Opinion
No. 00 C 3278
November 27, 2001
MEMORANDUM OPINION AND ORDER
When he was three years old, James Miles, III ingested Drano, a drain cleaner that is manufactured and sold by defendant S.C. Johnson Son, Inc. ("Johnson"). Plaintiffs have sued defendants under a variety of theories to recover for the injuries sustained by Miles. Johnson has filed a counterclaim for contribution against Ragsdell, Miles' mother, claiming that the child's injuries were the proximate result of her willful and wanton misconduct. Ragsdell has filed a Federal Rule of Civil Procedure ("Rule") 12(b)(6) motion to dismiss the counterclaim. For the reasons set forth below, the motion is granted.
The Legal Standard
On a Rule 12(b)(6) motion to dismiss, the Court accepts as true all well-pleaded factual allegations of the complaint, drawing all reasonable inferences in plaintiffs favor. Midwest Grinding Co. v. Spitz, 976 F.2d 1016, 1019 (7th Cir. 1992). No claim will be dismissed unless "it is clear that no relief could be granted under any set of facts that could be proved consistent with the allegations." Hishon v. King Spalding, 467 U.S. 69, 73 (1984).
Discussion
To state a claim for willful and wanton conduct, Johnson must allege that Ragsdell intentionally injured Miles or that she acted with a "reckless disregard for [his] safety. . . , such as a failure, after knowledge of impending danger, to exercise ordinary care to prevent it or a failure to discover the danger through recklessness, or carelessness when it could have been discovered by ordinary care." O'Brien v. Township High Sch. Dist. 214, 83 Ill.2d 462, 469, 415 N.E.2d 1015, 1018 (Ill. 1980) (internal quotation marks and citation omitted). Johnson alleges that Ragsdell stored the Drano container in an unlocked kitchen cabinet that was only one foot from the ground despite product warnings that Drano: (1) was poison; (2) could be harmful or fatal if swallowed; and (3) should be stored on a high shelf or in a locked cabinet, out of the reach of children. (Counterclaim ¶¶ 5, Ba, 8b.) Johnson also alleges that Ragsdell willfully and wantonly "fail[ed] to properly and adequately attend to, maintain and supervise the activities of her child." (Id. ¶ 8c.) According to Johnson, these allegations show that Ragsdell recklessly disregarded the hazards Drano posed to Miles by storing it within his reach and giving him unsupervised access to it.
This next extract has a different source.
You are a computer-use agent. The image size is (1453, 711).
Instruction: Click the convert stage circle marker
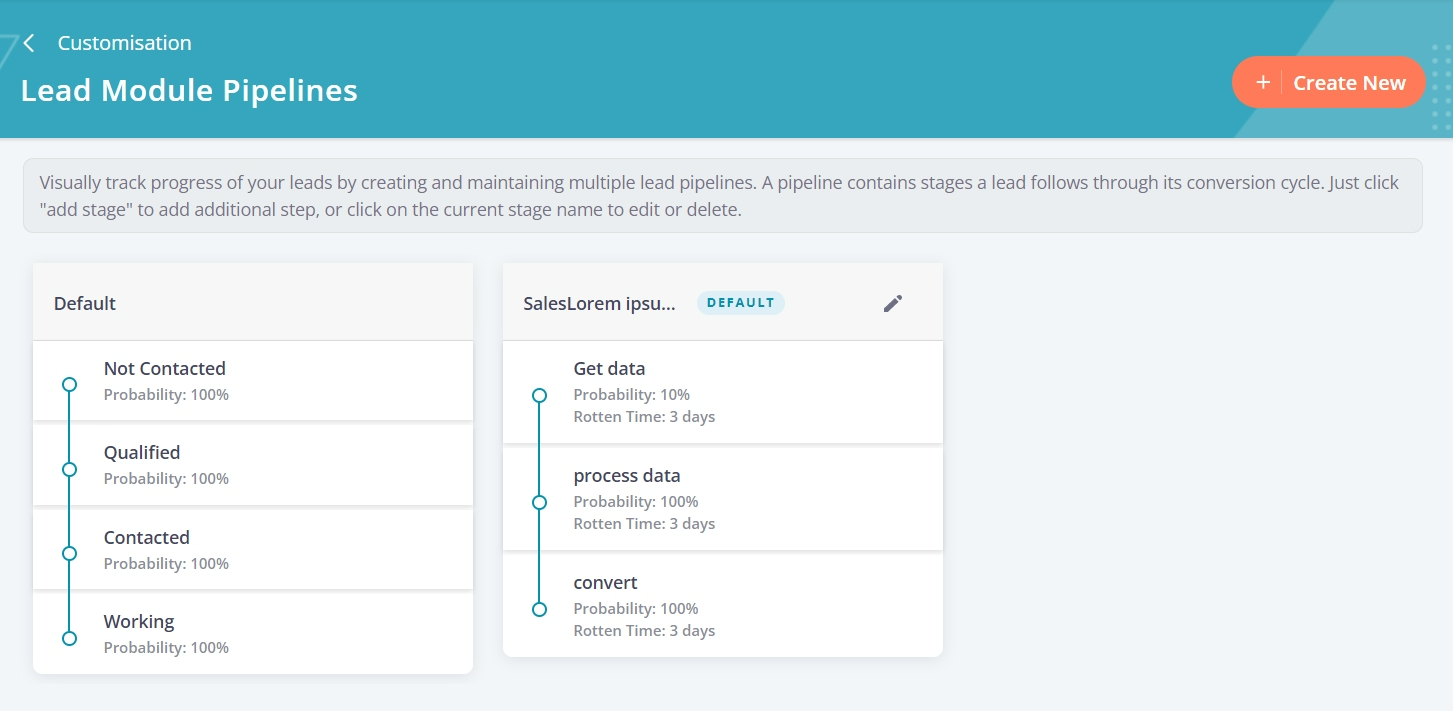tap(539, 609)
Those allegations are necessary, but not sufficient, to state a contribution counterclaim for willful and wanton conduct in this case. Given the allegations of the first amended complaint, Johnson can be held liable to Miles, and thus can seek contribution from Ragsdell, only if the Drano container is proven to be defective. Ragsdell, in turn, can be liable for contribution under a willful and wanton theory only if she knew the Drano container was defective and recklessly disregarded the danger that it posed to her son. Thus, even if Ragsdell improperly stored the Drano and improperly supervised her son, as Johnson alleges, she would be liable for contribution only if she knew, when she engaged in those acts, that the Drano container was defective. Johnson does not allege that Ragsdell had such knowledge. As a result, its contribution counterclaim for willful and wanton conduct must be dismissed.
Conclusion
For the reasons set forth above, Julia Ragsdell's motion to dismiss S.C. Johnson Son, Inc.'s counterclaim for willful and wanton conduct is granted. Johnson has fourteen days from the date of this Memorandum Opinion and Order to amend the counterclaim, if it can do so and remain in compliance with Rule 11. If no amendment is filed in the time allowed, the counterclaim will be dismissed with prejudice.